El académico de número recorre la historia de los ideales formativos del sistema educacional chileno en su columna de El Mercurio.
Estos evolucionan con la historia, las clases sociales, las naciones, sus gobiernos y las ideas que producen filósofos y poetas, especialistas en educación, la academia y las élites políticas y culturales. Durante el último medio siglo, Chile también ha discutido, a veces apasionadamente, sobre los ideales formativos de su sistema educacional.
A lo largo de la historia, desde que la educación se organizó institucionalmente, las sociedades buscan imprimir un sello a la formación de sus miembros.
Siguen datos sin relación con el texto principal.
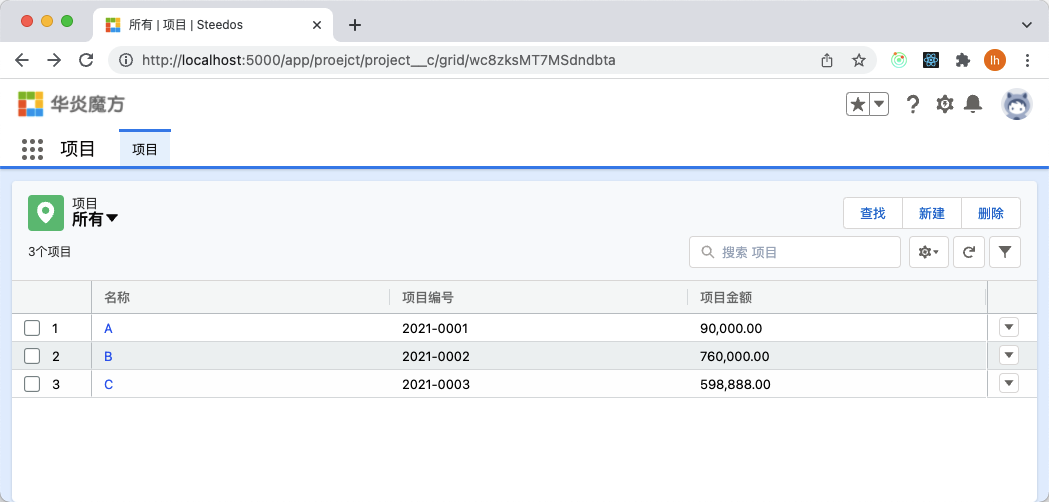The height and width of the screenshot is (502, 1049).
Task: Expand the 所有 list view dropdown
Action: pyautogui.click(x=96, y=219)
Primero, a aquellos pertenecientes al grupo dirigente (inicialmente solo hombres), luego también a diversos círculos especializados (en funciones de poder y saber) y, con el arribo de la modernidad, a todos, idealmente con independencia de su clase, etnia o género.
Si seguimos a Werner Jaeger, en la Grecia de Sócrates y Platón, el ideal formativo superior era la areté; la virtud en sus expresiones más altas. El hombre “tal como debe ser” se volvió así el gran tema de esa época. Simónides, situado al comienzo de esta tradición, enfatiza la educación como la adquisición de una forma: la areté, escribe, consiste en tener “estructurados rectamente y sin falta las manos, los pies y el espíritu”. Nace así la paideía. Después vendrán distintas versiones de la areté según el origen social de los niños. Platón expresa esta idea con una fábula. El dios que nos ha formado, dice a un grupo de jóvenes, “ha hecho entrar el oro en la composición de aquellos que están destinados a gobernar a los demás, y así son los más preciosos. Mezcló plata en la formación de los guerreros, y hierro y bronce en la de los labradores y demás artesanos”. Hasta hoy, la sociología muestra que el origen predetermina el destino y que es necesario seguir buscando nuevas aleaciones de metales.